History

Great Britain
- Name: Alfred
- Launched: 1780, Sunderland
- Renamed: Vigilant (1783)
- Captured: 1786
- Fate: Lost 1786

General characteristics
- Tons burthen: 280 (bm)

= Vigilant (1783 ship) =

British merchant and slave ship (1780–1786)

Vigilant was launched in 1780 at Sunderland as Alfred but in 1783 new owners renamed her. She became a West Indiaman and then a slave ship in the triangular trade in enslaved people. As she was gathering slaves on the coast of Africa the slaves on board captured her and ran her aground, a relatively rare instance of a shipboard insurrection, and a successful one at that.

==Career==
Alfred first appeared in Lloyd's Register (LR) in 1783.

| Year | Master | Owner | Trade | Source |
|---|---|---|---|---|
| 1783 | R.Kellock | E.Askell | Stockholm–Hull | LR |

In 1783 new owners renamed Alfred Vigilant.

| Year | Master | Owner | Trade | Source |
|---|---|---|---|---|
| 1784 | Barnwell | A.Calvert | London–New York | LR |
| 1786 | J.Duncan | A.Calvert | London–Barbados | LR |

Slave voyage and loss: Captain J. Duncan sailed from London on 28 March 1786. In October Lloyd's List reported that the Vigilant was at Assamaboe when the enslaved people on board took her over, killed Duncan and the second mate, and ran her ashore.

The 1787 volume of Lloyd's Register carried the annotation "Lost" under her name.

The revolt is one of 493 that appear in a chronology of slave revolts between 1509 and 1865, but with no additional information.
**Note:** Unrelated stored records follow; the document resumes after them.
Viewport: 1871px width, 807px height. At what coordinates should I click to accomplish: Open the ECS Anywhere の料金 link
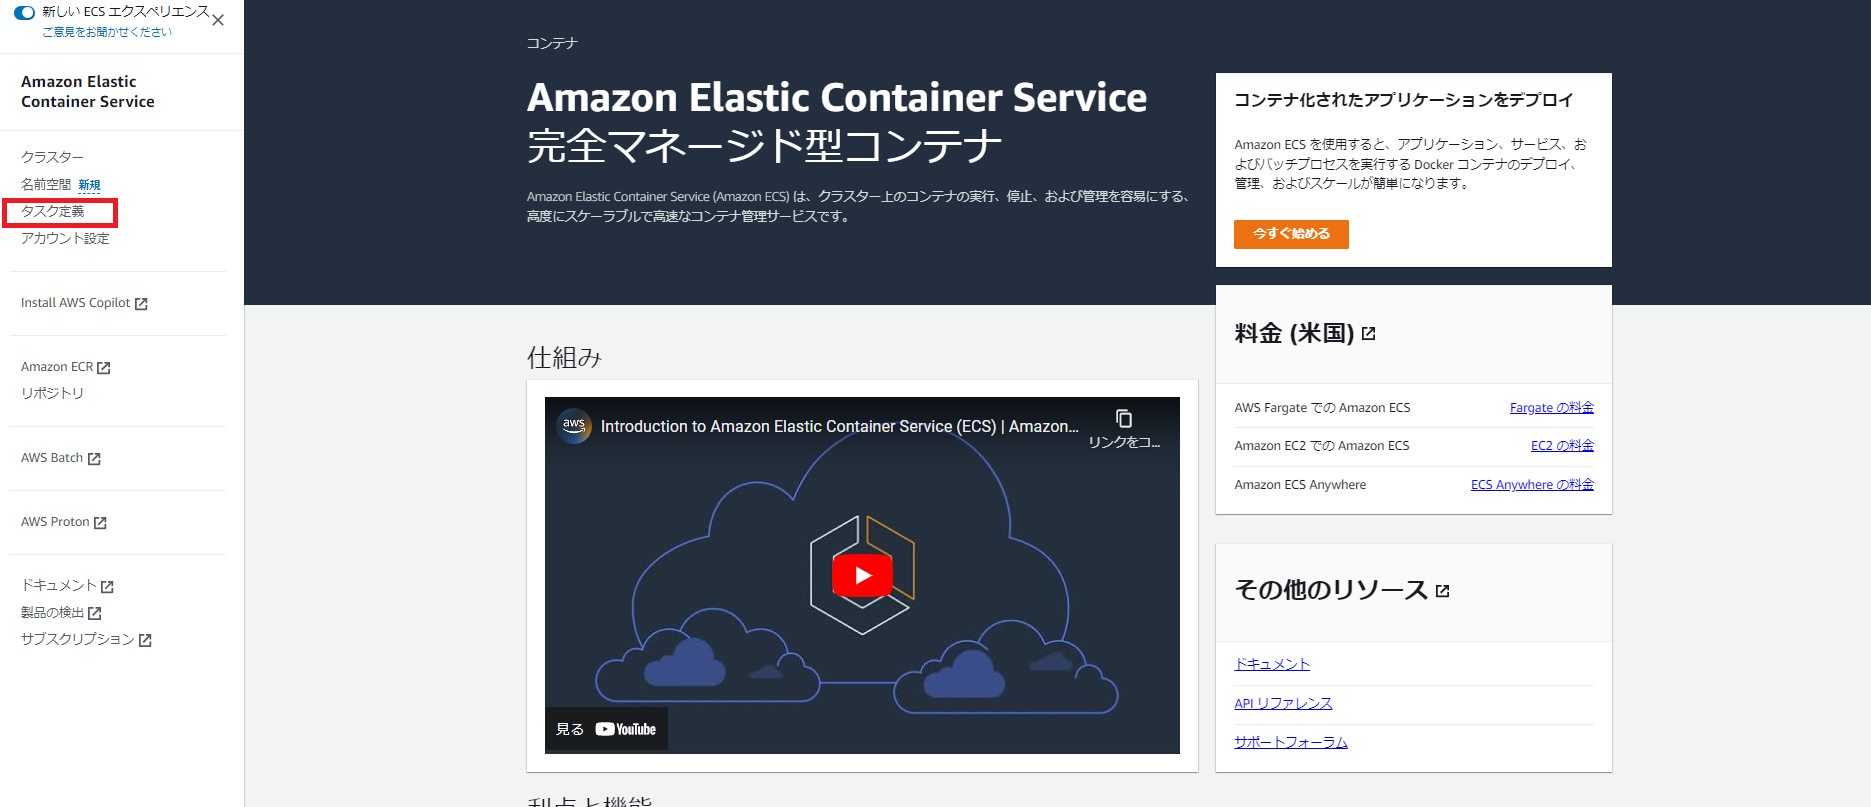click(1532, 485)
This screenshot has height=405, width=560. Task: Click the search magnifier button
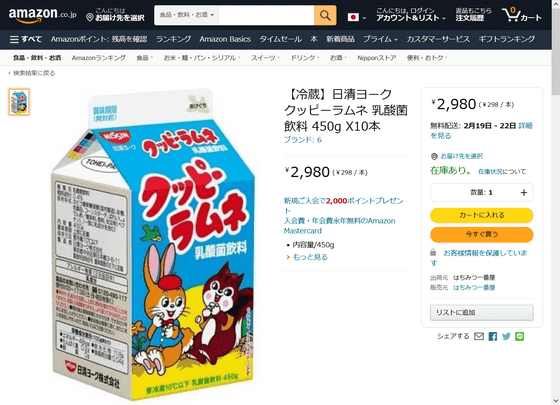[x=325, y=15]
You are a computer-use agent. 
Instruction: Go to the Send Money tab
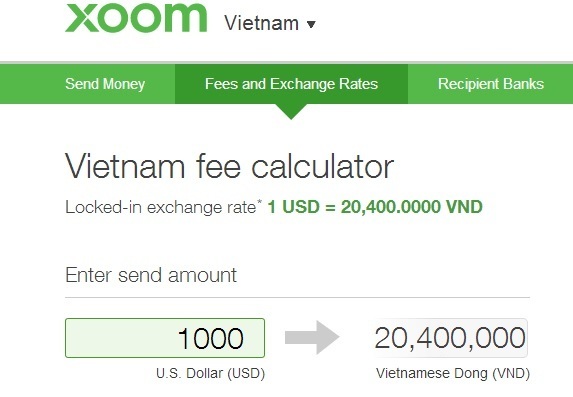click(x=105, y=84)
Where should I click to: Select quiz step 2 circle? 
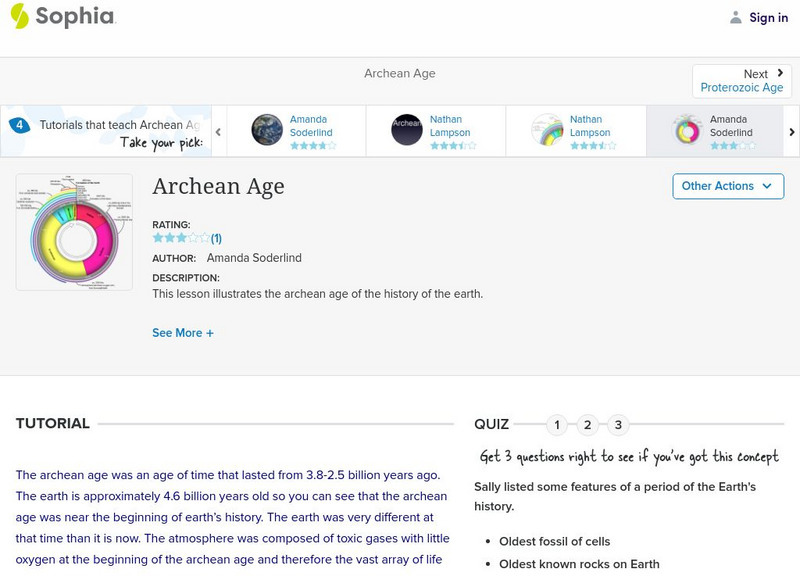point(587,423)
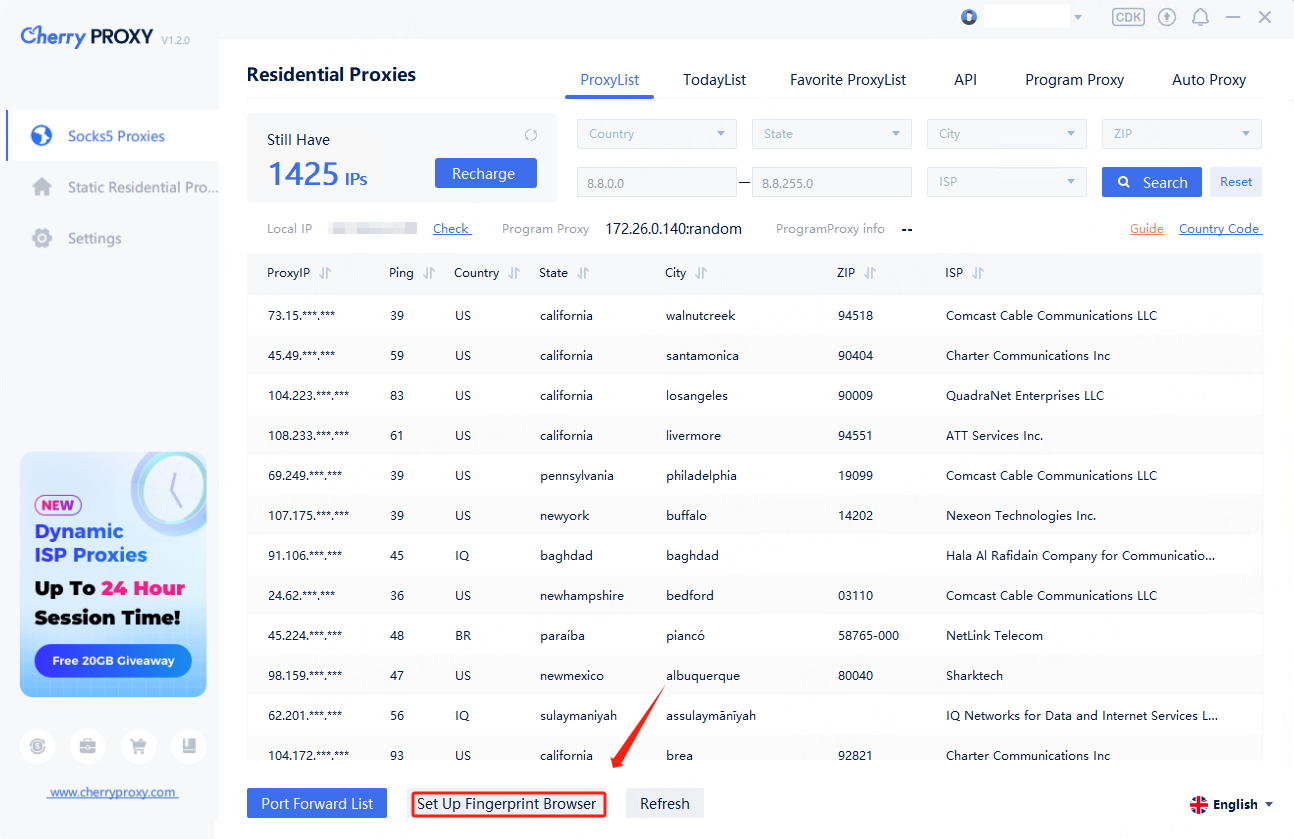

Inikori too listed the revolt on Vigilant, with the same information. He also found that of 186 vessels lost to shipwrecks, slave insurrections and attacks by coastal natives, 79 were lost to insurrection and conflict with coastal Africans. Behrendt, in his study of captains in the British slave trade between 1785 and 1807, focused on captains from Liverpool and Bristol. Duncan, therefore, did not enter the study. Still, Behrendt found that although 214 captains died, amounting to 27% of all captains in the trade, only three, or about 1% of the deaths, were due to slave uprisings. Richardson, in his study of slave revolts, found a relatively high incidence of shipboard slave revolts in Senegambia and Upper Guinea, and a generally lower incidence of revolts on ships in the Gold Coast, Bight of Benin,
Bight of Biafra, and West Central Africa. All of this suggests that Vigilants fate, though not unique, was relatively rare.